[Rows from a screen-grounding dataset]
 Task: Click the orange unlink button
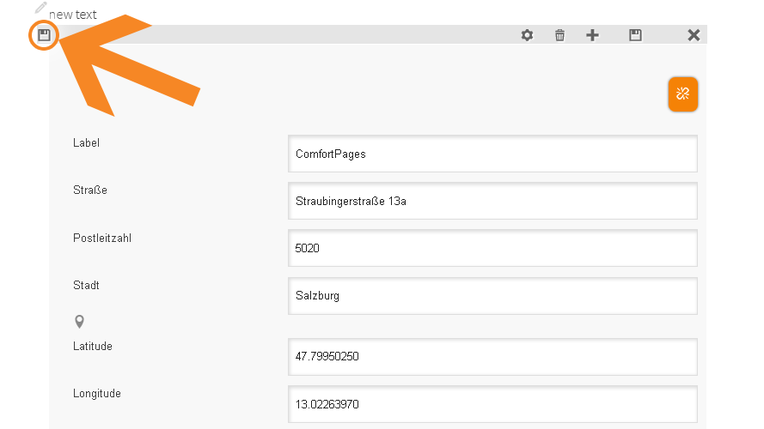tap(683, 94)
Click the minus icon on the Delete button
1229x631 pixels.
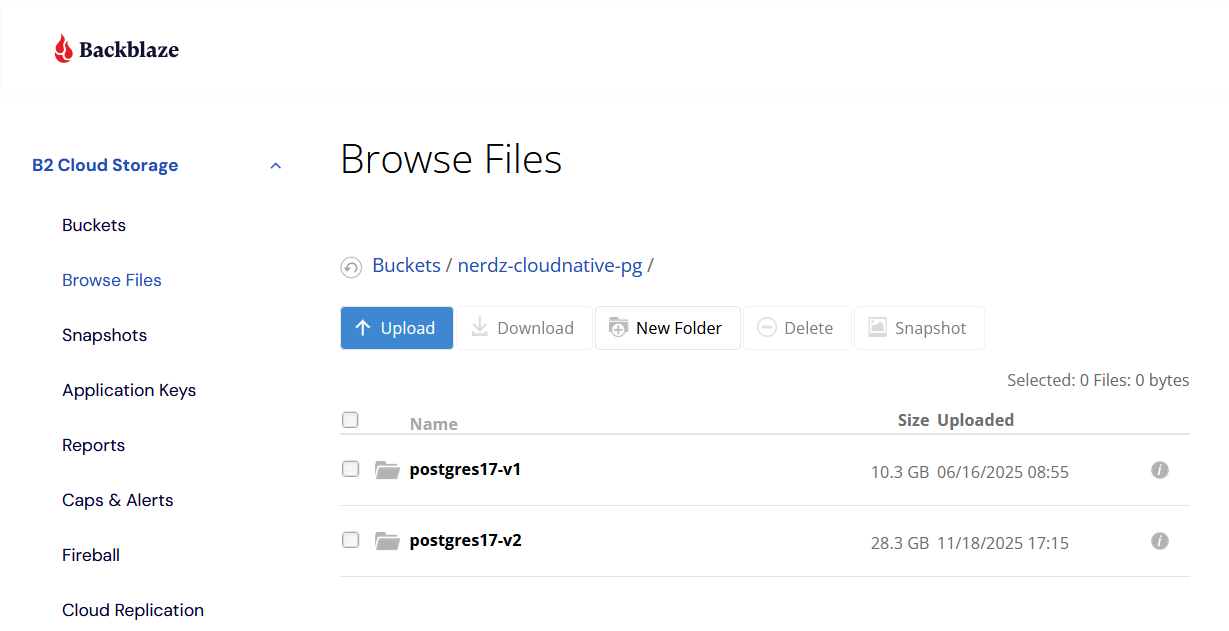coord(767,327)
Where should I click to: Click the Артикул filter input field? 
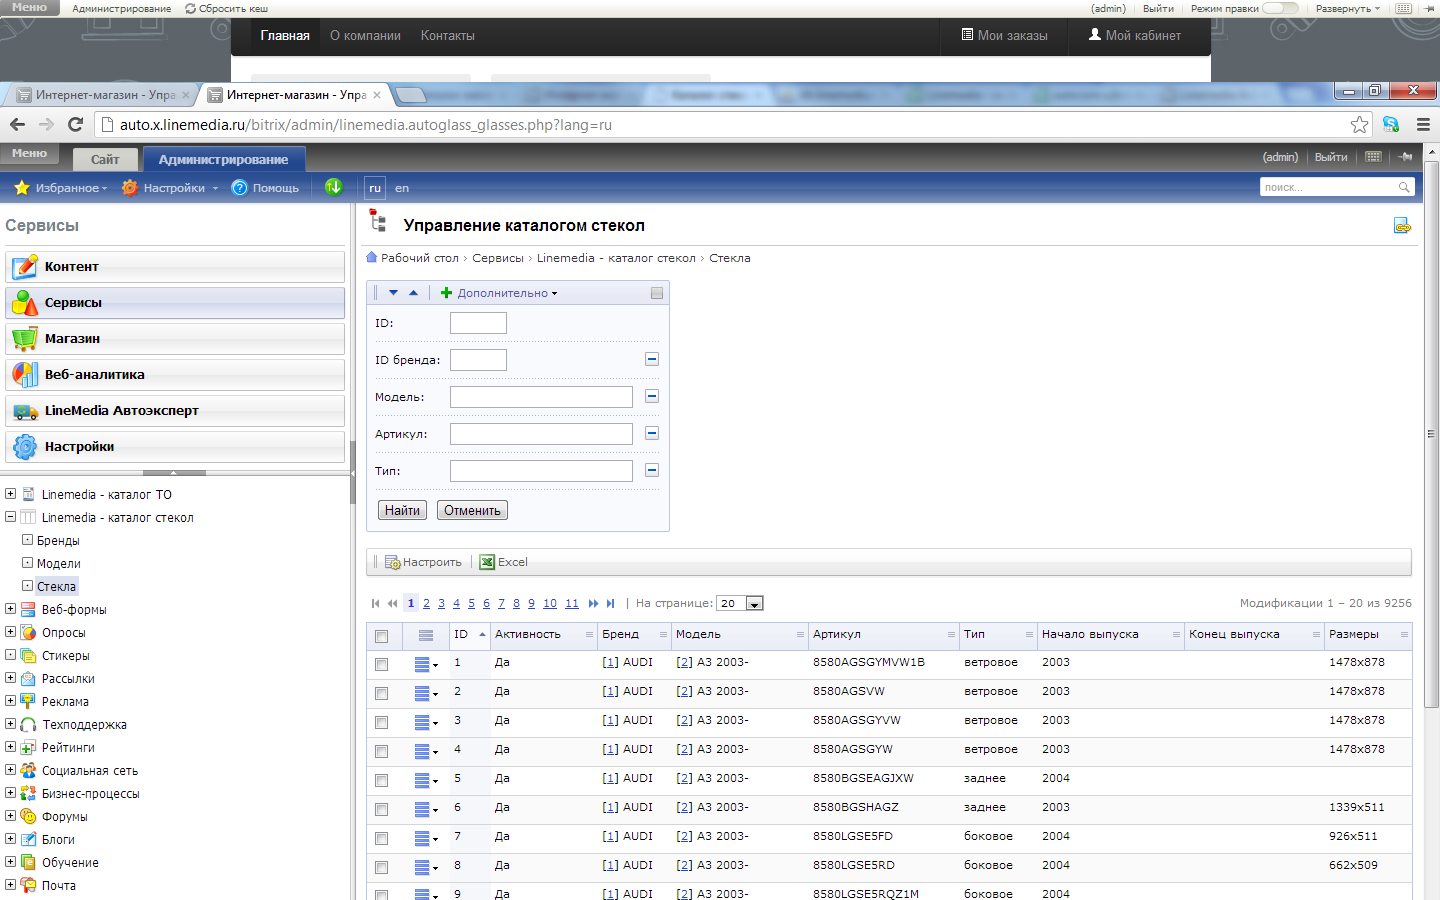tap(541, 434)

§ YOUR TASK: Scale the data above by writing every line out again, requests included, with each coordinate in the answers multiplied by 1.2 and rounded to a whole number, halves rounded up. Leave the pictures out of your version.

§ EXERCISE OUTPUT:
 Task: Click the orange unlink button
tap(820, 113)
Click the minus icon on the Delete button
1229x631 pixels.
coord(920,392)
Where should I click to: Click the Артикул filter input field? 
tap(649, 521)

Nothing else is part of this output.